X and Y are column vectors where paired values represent points in the
signal. Y can be a matrix with several signals, all sharing the same X
scale. Units in the X scale (separation units or s.u.) may quantify
wavelength, frequency, distance, time or m/z depending on the type of
instrument that generates the signal.
MSBACKADJ(...,'WINDOWSIZE',WS) sets the width for the shifting window.
The default is 200 s.u., which means a background point is estimated
for windows of 200 s.u. in width. WS may also be a function handle.
The referenced function is evaluated at each X value to compute
a variable width for the windows. This option is useful for cases where
the resolution of the signal is dissimilar at different regions.
MSBACKADJ(...,'STEPSIZE',SS) sets the steps for the shifting window.

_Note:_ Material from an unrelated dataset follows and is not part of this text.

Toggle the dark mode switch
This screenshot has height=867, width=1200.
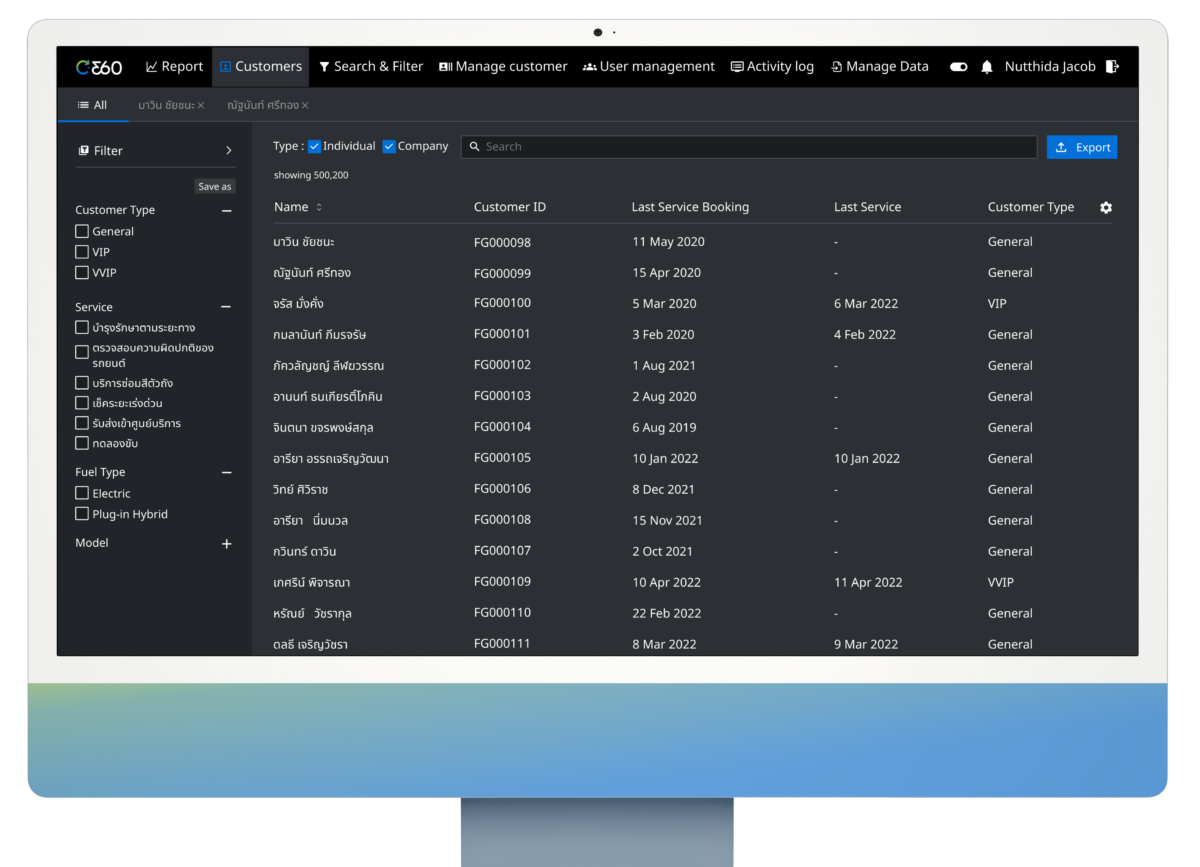pyautogui.click(x=958, y=67)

The default is 200 s.u., which means a background point is estimated
for windows at every 200 s.u. SS may also be a function handle. The
referenced function is evaluated at each X value to compute the
distance between adjacent windows.
MSBACKADJ(...,'REGRESSIONMETHOD',RM) sets the method used to regress
the window estimated points to a soft curve. The default is 'pchip';
i.e., shape-preserving piecewise cubic interpolation. Other options are
'linear' and 'spline' interpolation.
MSBACKADJ(...,'ESTIMATIONMETHOD',EM) sets the method used to find the
likely background value at every window. Default is 'quantile', in
which the quantile value is set to 10%. An alternative method is 'em',
which assumes a doubly stochastic model; i.e., every sample is the
i.i.d. draw of any of two normal distributed classes (background or
peaks). Because the class label is hidden, the distributions are
estimated with an expectation-maximization algorithm. The ultimate
background value is the mean of the background class.

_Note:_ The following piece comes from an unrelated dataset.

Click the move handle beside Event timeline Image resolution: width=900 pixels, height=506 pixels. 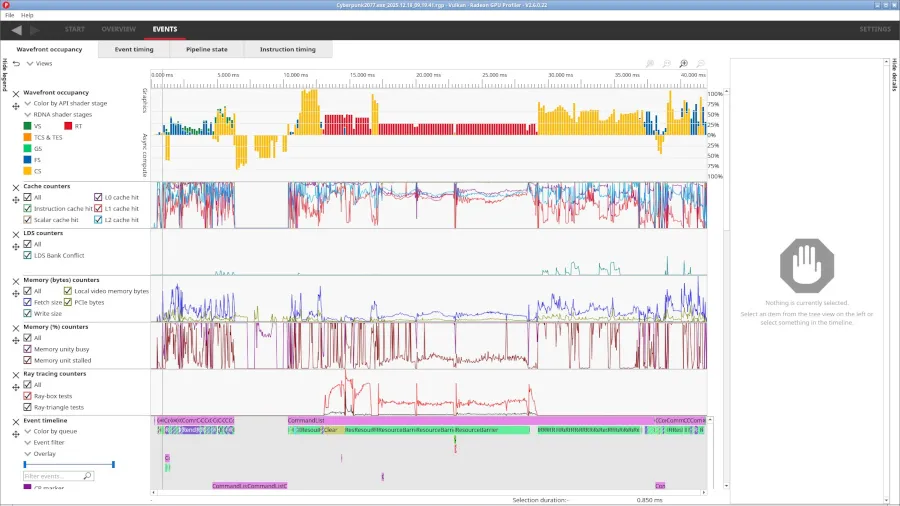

MSBACKADJ(...,'SMOOTHMETHOD',SM) sets the method used to smooth the
curve of estimated points, useful to eliminate the effect of possible
outliers. Options are 'none' (default), 'lowess' (linear fit), 'loess'
(quadratic fit), or 'rlowess' and 'rloess' (robust linear and quadratic
fit).
MSBACKADJ(...,'QUANTILEVALUE',QV) changes the default quantile value.
The default is 0.10.
MSBACKADJ(...,'PRESERVEHEIGHTS',true) sets the baseline subtraction
mode to preserve the height of the tallest peak in the signal when
subtracting the baseline. By default heights are not preserved.
MSBACKADJ(...,'SHOWPLOT',SP) plots the background estimated points, the
regressed baseline, and the original signal. When SP is TRUE, the first
signal in Y is used. If MSBACKADJ is called without output arguments, a
plot will be shown unless SP is FALSE. SP can also contain an index to
one of the signals in Y.
Examples:
% Correct the baseline of SELDI-TOF mass-spectrograms:
load sample_lo_res
% Adjust the baseline of a group of spectrograms.
YB = msbackadj(MZ_lo_res,Y_lo_res);
% Plot the third spectrogram in Y_lo_res and its estimated baseline.
msbackadj(MZ_lo_res,Y_lo_res,'SHOWPLOT',3);
% Plot the estimated baseline for the fourth spectrogram in Y_lo_res
% using an anonymous function to describe a MZ dependent parameter.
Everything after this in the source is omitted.